Most people are well aware that competition is fierce in the technology industry, where new products and services are popping up and continuing to improve and develop at a blinding rate. It makes sense, then, that businesses in the industry would be keen on recruiting top talent and protecting their innovative ideas and business plan. One of the tools businesses frequently use to do this is non-compete agreements.
The law of non-compete agreements differs from state to state, with some states–particularly California–all but banning them. The technology industry is currently divided as to whether or not non-compete agreements should or should not be legal. The argument against their use is that they prevent employee mobility and thus slow down innovation and the sharing of ideas.
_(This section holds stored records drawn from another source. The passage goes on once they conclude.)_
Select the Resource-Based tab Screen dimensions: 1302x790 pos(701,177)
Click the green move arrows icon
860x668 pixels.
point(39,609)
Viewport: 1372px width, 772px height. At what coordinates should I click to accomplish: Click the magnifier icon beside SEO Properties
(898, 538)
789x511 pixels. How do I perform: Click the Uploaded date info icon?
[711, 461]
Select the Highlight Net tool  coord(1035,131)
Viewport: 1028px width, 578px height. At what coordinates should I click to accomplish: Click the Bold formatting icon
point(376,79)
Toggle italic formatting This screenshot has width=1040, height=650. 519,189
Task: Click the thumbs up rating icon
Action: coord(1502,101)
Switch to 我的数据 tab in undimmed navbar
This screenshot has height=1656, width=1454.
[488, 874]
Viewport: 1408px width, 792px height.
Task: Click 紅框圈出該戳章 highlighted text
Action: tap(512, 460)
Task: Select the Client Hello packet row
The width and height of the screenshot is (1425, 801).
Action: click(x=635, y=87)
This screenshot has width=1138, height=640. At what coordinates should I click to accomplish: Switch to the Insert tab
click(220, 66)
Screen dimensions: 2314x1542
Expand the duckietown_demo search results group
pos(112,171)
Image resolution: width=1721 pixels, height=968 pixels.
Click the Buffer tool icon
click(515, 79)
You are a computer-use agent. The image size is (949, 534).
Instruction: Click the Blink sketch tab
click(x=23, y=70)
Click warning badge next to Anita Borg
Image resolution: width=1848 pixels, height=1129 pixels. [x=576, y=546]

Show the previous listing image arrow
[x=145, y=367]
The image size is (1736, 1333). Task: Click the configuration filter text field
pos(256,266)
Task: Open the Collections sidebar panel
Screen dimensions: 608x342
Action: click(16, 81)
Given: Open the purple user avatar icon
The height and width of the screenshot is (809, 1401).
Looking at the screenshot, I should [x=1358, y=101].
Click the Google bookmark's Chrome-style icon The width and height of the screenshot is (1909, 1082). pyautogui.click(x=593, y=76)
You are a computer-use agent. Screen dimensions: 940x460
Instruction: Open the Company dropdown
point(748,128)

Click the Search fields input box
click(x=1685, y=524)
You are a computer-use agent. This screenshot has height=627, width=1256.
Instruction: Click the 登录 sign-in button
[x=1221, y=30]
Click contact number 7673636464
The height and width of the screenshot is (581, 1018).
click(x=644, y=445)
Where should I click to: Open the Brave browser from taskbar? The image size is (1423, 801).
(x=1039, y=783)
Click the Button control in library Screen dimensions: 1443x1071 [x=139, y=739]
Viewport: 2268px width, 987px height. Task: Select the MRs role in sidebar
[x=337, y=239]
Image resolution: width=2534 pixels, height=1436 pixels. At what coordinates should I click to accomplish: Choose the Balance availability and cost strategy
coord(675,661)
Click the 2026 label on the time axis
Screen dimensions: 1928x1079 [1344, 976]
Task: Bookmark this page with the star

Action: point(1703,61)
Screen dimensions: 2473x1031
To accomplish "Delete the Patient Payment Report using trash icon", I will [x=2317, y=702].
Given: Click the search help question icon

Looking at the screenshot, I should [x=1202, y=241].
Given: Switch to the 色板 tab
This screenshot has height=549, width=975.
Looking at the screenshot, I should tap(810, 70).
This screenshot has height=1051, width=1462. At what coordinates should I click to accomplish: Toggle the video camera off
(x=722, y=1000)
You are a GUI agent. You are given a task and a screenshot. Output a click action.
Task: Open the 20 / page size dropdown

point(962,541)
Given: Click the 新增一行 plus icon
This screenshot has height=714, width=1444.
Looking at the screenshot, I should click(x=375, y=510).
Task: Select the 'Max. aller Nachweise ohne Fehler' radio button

Supporters within the industry, of course, say that they are critical tools for protecting proprietary business interests.
It remains to be seen how the law on non-compete agreements in Massachusetts will develop in the future under the influence of the technology industry. At present, though, non-compete law in Massachusetts is not as uniform as it is in some other states. Massachusetts currently has laws on the books which govern the use of non-compete agreements in specific industries, but the technology industry is not one of them.
Sorting out the current law surrounding non-compete agreements is not an easy matter. Businesses in the technology industry–or in any industry, for that matter–which make use of non-compete agreements should, of course, work with experienced legal counsel when drafting non-compete agreements to ensure their effectiveness and legality.